D’abord elle montre les progrès effectués depuis quelques
années dans la compréhension des mécanismes cognitifs
de la perception. L’image de la lentille qui transmet passivement une image
inversée au cortex occipital est bien loin, et la perception
apparaît comme un phénomène complexe dont le traitement
commence dès l’acquisition. Les modélisations qui en ont
découlé sont de plus en plus performantes, ouvrant des voies
de recherches inexplorées.
Ensuite, elle renforce l’idée que l’on peut difficilement comprendre
un phénomène pathologique tant que l’on ne maîtrise pas
sa réalité physiologique ! Cette évidence, que de nombreux
chercheurs tendent à oublier, convaincus qu’il est plus noble de traiter
des maladies que de comprendre le fonctionnement de l’homme sain, mérite
d’être répétée...
Wile montre également qu’il est envisageable de mettre en place une
modélisation de symptômes psychiatriques opérationnelle.

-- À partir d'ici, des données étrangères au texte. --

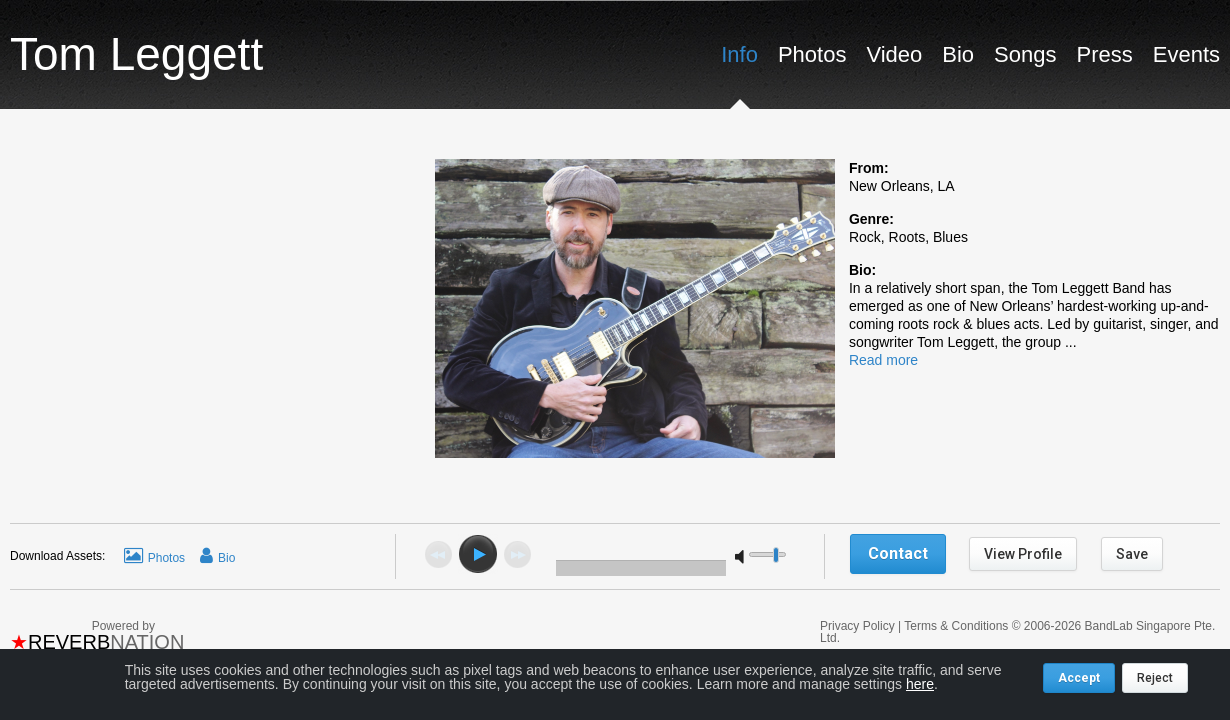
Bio (958, 54)
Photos (812, 54)
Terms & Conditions (956, 626)
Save (1132, 554)
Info (739, 54)
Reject (1155, 678)
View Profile (1023, 554)
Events (1186, 54)
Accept (1079, 678)
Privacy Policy (859, 626)
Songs (1025, 54)
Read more (883, 360)
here (920, 684)
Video (894, 54)
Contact (898, 553)
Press (1104, 54)
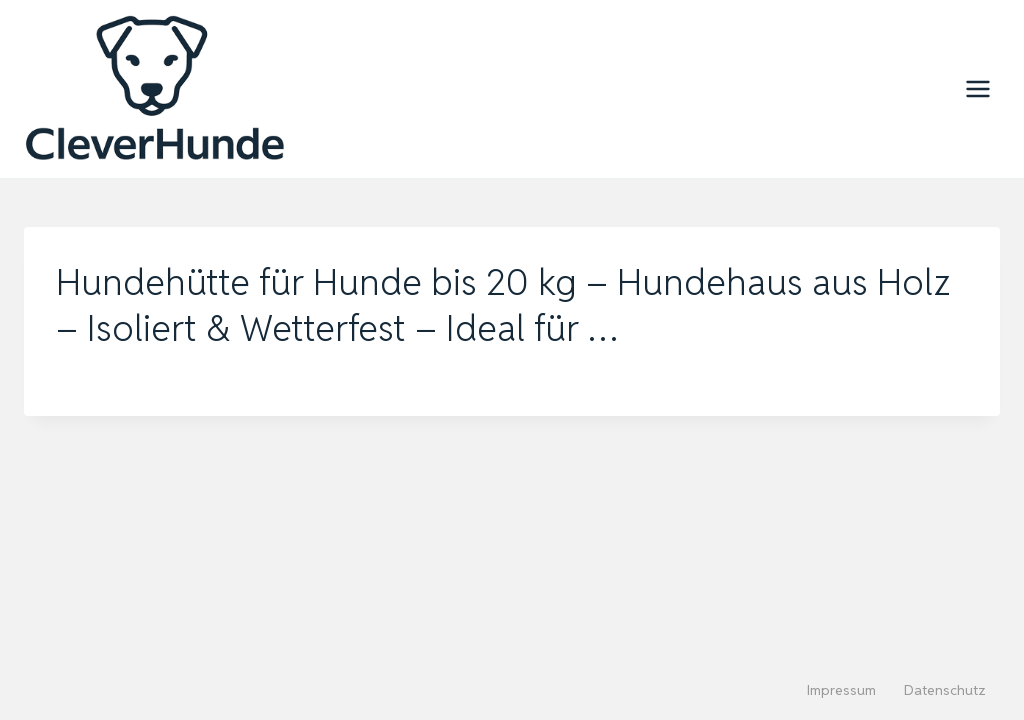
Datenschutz (945, 690)
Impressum (841, 690)
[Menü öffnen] (977, 88)
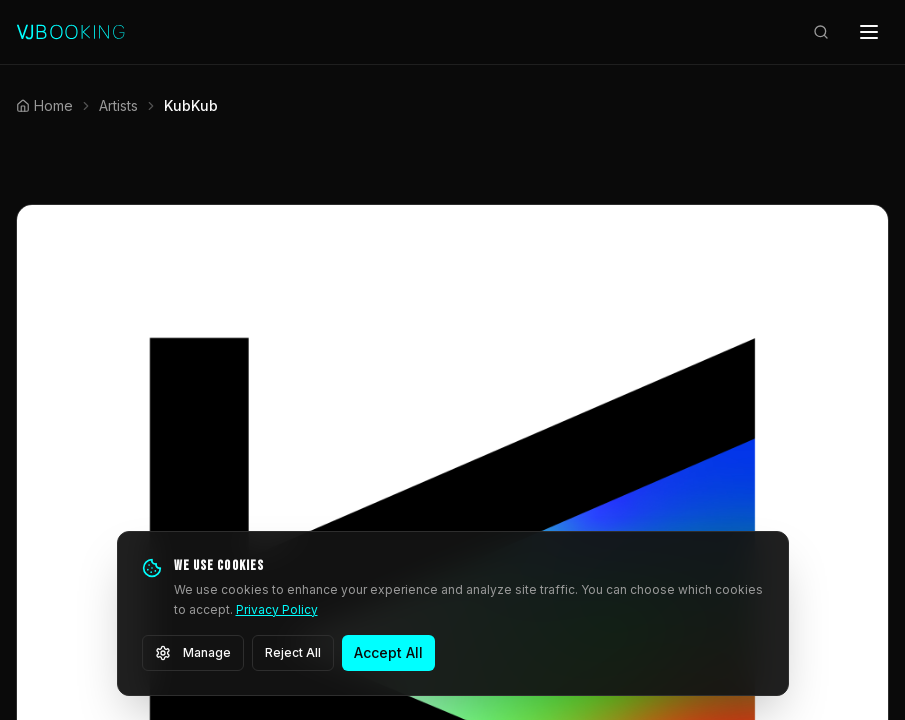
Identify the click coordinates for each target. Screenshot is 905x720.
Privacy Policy (277, 609)
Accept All (388, 652)
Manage (193, 653)
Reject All (293, 652)
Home (44, 105)
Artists (118, 105)
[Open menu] (869, 32)
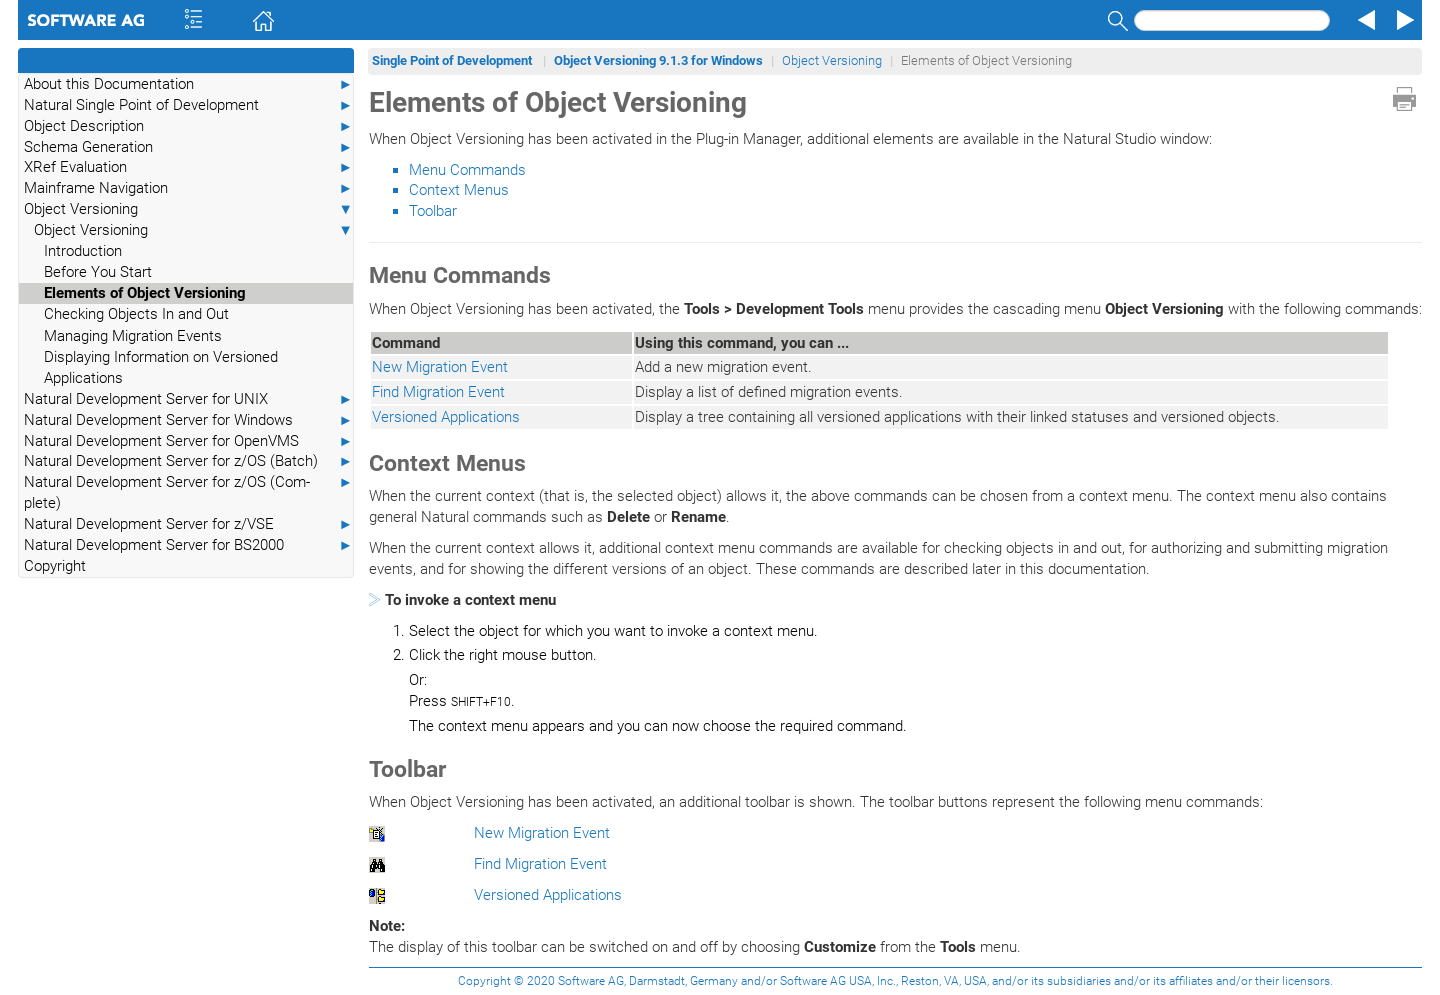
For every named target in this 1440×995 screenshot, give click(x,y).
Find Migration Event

L’informatique réussira-t-elle là où la biologie animale
a échoué ? II est certes prématuré de répondre
à cette question, mais les travaux sur l’intelligence artificielle
trouveront peut-être là une application inattendue.
Enfin, on est également frappé par la concordance des
théories évoquées et les récents travaux
publiés sur la physiologie du rêve, et notamment sur les
équilibres instables entre les systèmes noradrénergiques
et dopaminergiques d’une part et les voies cholinergiques d’autre part.
Rêve et délire ne seraient-ils que des faces différentes
d’un même phénomène ? Voilà des questions qui
reviennent dans l’actualité après avoir fait les beaux jours
des psychiatres "soixante-huitards" partisans de substances aujourd’hui illicites
et psychiatriquement incorrectes...
On peut conclure avec les auteurs que de nouvelles voies de recherche s’ouvrent en psychiatrie, et rappeler, comme ils le font, que le cerveau humain est avant tout une machine réflexive et fermée sur elle-même.
P.D. Mots-clés : Intelligence artificielle. Act Méd Int Psychiatrie 1998 ;214.
*Le titre de l’article est accrocheur mais laisse des éléments
opératoires dans l’ombre : quel est le fonctionnement dit dopaminergique
dans les ordinateurs en réseau ? Ne comprenant pas la manœuvre
avancée, l’essentiel de l’argumentation défaille, sauf à
croire l’auteur sur parole !
*Un autre point paraît une évidence que les théories
cognitives n’ont pas besoin d’expliciter : "Le rêve et le délire
seraient des faces du même phénomène". Il n’est qu’à
lire La gravida de Jansen (S. Freud) au début du siècle.
Les présentations analytiques de la parole comprises comme un langage
font que le délire reconstruit une néoréalité :
On comprend qu’il s’agit toujours du langage ; le modèle a simplement
changé de repère grammatical.
*Les arguments enfoncent des portes ouvertes : il faut examiner et
comprendre un sujet avant de traiter.
Il s’agit donc d’un article qui travaille un modèle théorique,
cherche à valider une hypothèse, et cela avec plusieurs
imperfections.
Ces commentaires ne sont pas exhaustifs et peuvent être critiqués.
Cela dépend un peu de l’orientation qu’on adopte dans cette pratique.